Parce que leur curiosité est insatiable, mais aussi parce qu’elles refusent de se limiter au champ étriqué de leur thèse, Malika Tapparel et Laure von der Weid ont créé un podcast intitulé «La tête dans les données». Avec une aisance assez déconcertante, les deux doctorantes de l’Université de Fribourg y interviewent des chercheuses, afin de «rendre accessibles au grand public les dernières avancées scientifiques et leurs implications sociétales».
En plein doctorat, vous avez décidé de créer un podcast. Quelle mouche vous a piquées?
Laure: Durant la thèse, nous travaillons intensément sur un sujet extrêmement précis, pointu. J’estime qu’il est très important de ne pas oublier qu’il existe des recherches passionnantes en dehors de notre domaine d’expertise. Sans compter, bien sûr, que nous sommes passionnées par la science au sens large.
Mais pourquoi avoir choisi de créer un podcast plutôt que, par exemple, assister à des conférences ou écouter des podcasts créés par d’autres? Ça aurait été moins chronophage!
Malika: Tout simplement parce que réaliser une interview, c’est avant tout l’occasion de faire de belles rencontres. Ça nous ouvre des horizons et nous insuffle une motivation nouvelle pour nos propres travaux.
Vous avez décidé d’opérer un casting particulier en choisissant de mettre en lumière uniquement les femmes de sciences. Pour quelles raisons?
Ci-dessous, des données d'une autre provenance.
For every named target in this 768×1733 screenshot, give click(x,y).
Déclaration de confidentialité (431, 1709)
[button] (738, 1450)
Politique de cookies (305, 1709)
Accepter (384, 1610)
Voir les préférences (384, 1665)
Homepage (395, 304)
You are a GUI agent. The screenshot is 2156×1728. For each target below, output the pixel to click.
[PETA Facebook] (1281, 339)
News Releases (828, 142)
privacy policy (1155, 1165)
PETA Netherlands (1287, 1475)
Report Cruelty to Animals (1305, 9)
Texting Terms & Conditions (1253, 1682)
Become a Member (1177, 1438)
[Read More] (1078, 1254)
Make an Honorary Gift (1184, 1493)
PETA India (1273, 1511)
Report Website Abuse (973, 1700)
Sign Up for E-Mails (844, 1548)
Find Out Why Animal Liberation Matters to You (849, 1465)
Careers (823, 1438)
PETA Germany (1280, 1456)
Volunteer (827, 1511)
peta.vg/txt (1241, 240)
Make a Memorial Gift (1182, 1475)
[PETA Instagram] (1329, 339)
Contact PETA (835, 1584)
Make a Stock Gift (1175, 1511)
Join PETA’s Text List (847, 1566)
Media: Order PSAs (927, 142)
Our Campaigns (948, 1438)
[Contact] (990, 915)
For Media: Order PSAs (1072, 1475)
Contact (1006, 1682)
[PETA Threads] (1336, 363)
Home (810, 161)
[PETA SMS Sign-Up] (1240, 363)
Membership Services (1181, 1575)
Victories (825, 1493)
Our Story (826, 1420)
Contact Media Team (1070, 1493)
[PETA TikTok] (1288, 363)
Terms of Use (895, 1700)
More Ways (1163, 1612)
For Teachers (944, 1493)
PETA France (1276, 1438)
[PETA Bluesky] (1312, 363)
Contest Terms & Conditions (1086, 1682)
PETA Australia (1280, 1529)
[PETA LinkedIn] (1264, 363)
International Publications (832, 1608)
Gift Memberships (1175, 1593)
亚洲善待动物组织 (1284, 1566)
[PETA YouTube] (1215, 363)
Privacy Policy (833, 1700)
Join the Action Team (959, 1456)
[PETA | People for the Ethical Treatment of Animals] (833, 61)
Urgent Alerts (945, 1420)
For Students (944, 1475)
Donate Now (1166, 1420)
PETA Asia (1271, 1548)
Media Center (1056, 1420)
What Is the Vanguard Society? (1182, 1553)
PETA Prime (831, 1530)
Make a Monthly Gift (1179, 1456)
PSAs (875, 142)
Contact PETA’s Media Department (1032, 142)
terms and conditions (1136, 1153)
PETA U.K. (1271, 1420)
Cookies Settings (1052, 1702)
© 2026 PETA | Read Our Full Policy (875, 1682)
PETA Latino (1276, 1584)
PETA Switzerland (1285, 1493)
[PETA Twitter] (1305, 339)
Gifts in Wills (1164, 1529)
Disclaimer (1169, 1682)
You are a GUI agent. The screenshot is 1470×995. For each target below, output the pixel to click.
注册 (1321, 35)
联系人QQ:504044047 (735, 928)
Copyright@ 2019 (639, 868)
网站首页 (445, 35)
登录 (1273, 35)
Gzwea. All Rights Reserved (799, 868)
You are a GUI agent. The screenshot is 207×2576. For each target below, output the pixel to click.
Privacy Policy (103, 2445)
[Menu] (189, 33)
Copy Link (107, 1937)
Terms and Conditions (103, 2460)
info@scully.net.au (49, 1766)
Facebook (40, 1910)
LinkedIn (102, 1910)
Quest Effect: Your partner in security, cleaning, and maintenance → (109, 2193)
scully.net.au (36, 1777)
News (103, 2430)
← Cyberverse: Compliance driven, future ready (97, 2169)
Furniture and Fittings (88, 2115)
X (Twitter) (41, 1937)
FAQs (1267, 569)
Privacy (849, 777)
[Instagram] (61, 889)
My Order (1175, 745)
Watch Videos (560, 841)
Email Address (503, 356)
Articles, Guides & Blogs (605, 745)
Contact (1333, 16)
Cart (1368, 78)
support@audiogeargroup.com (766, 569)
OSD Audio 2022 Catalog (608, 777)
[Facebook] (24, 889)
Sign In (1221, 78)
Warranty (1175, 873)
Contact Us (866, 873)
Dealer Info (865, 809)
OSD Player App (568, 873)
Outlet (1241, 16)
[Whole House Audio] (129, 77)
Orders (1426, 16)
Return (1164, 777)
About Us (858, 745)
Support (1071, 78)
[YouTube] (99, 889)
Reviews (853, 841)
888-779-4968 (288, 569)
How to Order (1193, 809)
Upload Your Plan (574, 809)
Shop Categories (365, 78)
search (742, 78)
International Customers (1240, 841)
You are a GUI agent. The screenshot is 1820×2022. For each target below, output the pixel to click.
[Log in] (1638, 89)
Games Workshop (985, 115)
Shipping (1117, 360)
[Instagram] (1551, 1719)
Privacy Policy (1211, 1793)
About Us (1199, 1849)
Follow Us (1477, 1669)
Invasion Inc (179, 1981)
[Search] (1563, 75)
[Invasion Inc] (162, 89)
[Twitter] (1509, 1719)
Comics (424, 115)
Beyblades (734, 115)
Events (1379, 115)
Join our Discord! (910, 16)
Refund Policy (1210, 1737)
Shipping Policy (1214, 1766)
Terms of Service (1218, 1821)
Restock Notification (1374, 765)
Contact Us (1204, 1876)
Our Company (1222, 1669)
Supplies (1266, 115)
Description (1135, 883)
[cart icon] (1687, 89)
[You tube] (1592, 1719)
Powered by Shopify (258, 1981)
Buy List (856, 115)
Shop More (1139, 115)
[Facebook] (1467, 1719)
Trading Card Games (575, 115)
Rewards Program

Laure: À vrai dire, notre premier hôte devait être un homme… mais il a décliné l’invitation. Cela dit, le problème du manque de femmes dans la recherche est une évidence. J’ai par exemple fait des études en psychologie, branche réputée pour attirer plutôt des femmes, mais je n’ai eu que très peu de professeures. Nous avons donc décidé de les mettre en avant.
Comment choisissez-vous vos invitées et les thématiques que vous souhaitez aborder?
Laure: Jusqu’à présent, nous avons choisi des sujets en lien avec nos domaines d’études, les neurosciences et la psychologie, tels que le fonctionnement du cerveau, l’influence des émotions sur notre alimentation ou encore les addictions aux réseaux sociaux. Ces thématiques nous parlent et nous nous sentons une certaine légitimité pour les aborder. Nous regardons également si la personne que nous souhaitons inviter a déjà donné des interviews, si elle s’exprime bien et si elle est douée pour la vulgarisation scientifique.
Vos hôtes acceptent-elles volontiers votre invitation?
Malika: Oui, et j’en suis la première surprise! Quand nous avons songé à inviter Anaïs Llorens, chercheuse à l’Institut de Psychiatrie et Neurosciences de Paris, nous avons pensé qu’elle aurait certainement d’autres priorités que de venir nous rencontrer. Or, elle s’est montrée très enthousiaste.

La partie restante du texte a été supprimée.